Day by day it’s hard to see
Actually, I think it started when my oldest (soon to be 20) started to drive. Her sense of independence suddenly became my lack of it. I started to become dependent on people, started gaining more weight and I put up a barrier. It started to feel like she was free to explore the world, and I wanted to hide from it. My anxiety started to increase to the point of not even wanting to drive alone…anywhere. Suddenly she wasn’t dependent on me to get her where she wanted to needed to go. I struggled with my role in her life. Yes, I would still be there for her to help her with whatever she needed, but it felt different somehow. She didn’t need me the way I needed her.
Without realizing it, I think I gave up a little bit of myself every day for the last almost 20 years to make sure her 20 years were ok. Meanwhile, no one gave up a little of themselves to make sure I was ok. Not even me. Then add kid numbers 2 and 3, and forget it! In my world, other people always came first, because that’s where I put them.

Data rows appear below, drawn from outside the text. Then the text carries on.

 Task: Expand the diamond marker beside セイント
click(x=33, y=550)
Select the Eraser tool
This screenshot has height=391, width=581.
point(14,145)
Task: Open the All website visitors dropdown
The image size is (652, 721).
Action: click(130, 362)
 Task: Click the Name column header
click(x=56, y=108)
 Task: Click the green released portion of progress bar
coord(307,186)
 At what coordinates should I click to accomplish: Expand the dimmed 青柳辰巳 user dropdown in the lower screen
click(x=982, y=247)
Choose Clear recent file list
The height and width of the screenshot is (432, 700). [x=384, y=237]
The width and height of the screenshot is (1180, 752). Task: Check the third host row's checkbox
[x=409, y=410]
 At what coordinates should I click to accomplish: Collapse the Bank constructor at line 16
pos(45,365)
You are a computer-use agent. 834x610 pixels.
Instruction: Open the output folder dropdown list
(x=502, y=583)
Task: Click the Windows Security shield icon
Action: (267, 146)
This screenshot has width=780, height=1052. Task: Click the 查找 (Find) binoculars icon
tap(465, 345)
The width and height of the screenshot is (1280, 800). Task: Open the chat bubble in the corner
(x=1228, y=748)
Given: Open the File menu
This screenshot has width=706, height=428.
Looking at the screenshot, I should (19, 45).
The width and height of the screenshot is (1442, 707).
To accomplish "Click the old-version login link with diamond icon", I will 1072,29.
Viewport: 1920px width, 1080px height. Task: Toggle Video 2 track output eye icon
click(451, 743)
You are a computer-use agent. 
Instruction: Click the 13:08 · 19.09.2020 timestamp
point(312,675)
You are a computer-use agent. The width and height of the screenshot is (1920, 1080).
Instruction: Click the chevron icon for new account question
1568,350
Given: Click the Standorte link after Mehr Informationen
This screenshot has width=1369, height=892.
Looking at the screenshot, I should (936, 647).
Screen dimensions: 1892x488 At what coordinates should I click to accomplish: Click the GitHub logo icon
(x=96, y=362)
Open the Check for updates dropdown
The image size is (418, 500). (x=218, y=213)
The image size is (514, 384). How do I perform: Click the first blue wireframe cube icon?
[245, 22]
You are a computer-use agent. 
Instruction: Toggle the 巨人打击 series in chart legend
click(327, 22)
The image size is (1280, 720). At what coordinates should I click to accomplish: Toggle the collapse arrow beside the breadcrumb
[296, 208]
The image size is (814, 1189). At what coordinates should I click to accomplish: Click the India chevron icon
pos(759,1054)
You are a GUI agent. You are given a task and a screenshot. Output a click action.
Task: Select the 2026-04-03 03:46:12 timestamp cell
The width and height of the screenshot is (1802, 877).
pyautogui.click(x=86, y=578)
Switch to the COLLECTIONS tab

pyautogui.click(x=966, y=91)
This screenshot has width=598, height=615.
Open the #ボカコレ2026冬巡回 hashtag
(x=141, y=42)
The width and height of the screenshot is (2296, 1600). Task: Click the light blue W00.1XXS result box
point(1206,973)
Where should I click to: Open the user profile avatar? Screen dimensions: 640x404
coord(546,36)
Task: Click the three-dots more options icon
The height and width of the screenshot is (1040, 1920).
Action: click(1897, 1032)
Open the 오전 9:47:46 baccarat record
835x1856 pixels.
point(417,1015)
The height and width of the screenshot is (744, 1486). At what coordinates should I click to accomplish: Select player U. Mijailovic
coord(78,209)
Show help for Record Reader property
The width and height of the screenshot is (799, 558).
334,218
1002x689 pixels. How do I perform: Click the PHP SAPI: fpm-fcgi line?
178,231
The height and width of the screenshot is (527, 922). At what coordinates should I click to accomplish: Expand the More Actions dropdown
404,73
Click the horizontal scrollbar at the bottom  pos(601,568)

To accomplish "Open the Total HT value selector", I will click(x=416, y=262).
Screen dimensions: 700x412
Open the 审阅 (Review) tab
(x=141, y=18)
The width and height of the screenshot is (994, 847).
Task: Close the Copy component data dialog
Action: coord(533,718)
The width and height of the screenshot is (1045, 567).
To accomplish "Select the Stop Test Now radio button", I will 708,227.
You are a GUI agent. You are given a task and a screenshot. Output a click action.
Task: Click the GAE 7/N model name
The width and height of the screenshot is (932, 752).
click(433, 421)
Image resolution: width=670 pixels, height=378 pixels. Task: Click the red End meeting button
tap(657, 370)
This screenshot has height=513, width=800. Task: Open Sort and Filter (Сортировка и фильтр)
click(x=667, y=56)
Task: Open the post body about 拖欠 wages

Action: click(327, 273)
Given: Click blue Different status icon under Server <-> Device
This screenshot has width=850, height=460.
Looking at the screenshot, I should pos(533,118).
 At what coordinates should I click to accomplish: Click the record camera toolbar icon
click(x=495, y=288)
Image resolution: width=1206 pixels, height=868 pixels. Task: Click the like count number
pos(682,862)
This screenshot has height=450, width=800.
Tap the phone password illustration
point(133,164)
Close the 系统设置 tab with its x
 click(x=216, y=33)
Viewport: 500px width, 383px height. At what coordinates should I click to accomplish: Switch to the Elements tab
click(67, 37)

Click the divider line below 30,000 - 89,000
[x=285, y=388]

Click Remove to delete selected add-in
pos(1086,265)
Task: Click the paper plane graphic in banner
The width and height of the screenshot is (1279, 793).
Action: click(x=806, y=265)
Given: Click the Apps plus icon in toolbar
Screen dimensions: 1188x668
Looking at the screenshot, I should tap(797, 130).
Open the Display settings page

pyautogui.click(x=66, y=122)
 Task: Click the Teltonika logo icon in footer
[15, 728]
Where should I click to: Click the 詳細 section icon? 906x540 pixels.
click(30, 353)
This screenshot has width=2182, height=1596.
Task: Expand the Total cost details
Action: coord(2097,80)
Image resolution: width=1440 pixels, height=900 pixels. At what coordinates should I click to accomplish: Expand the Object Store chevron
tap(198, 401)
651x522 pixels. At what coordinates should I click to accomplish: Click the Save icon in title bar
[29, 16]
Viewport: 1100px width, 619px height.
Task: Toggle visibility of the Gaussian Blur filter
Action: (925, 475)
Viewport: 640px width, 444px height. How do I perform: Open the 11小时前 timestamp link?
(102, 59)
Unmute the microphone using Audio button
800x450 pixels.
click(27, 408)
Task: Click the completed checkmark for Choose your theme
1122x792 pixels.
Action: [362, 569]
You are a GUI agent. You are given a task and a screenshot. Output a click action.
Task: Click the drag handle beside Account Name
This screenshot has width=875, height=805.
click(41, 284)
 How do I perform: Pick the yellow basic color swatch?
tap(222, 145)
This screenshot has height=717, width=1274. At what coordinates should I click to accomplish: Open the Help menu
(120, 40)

I need to figure out how to get my head in the right space again so that I can start feeling whole again. Thing is, I’m not sure how to do that. I was never made to feel special throughout my life so I don’t know what I expect from myself. Maybe it’s an inward realization that I need to experience. I need to get to a point where I am ok with loving myself, providing for myself, and enjoying myself in order for me to be made to feel special by others. Learning how to appreciate myself in order for others to appreciate me. What I need is to show myself some love and compassion in order for others to want to give that to me. The bottom line; it starts with me and only me.
So, where do I go from here?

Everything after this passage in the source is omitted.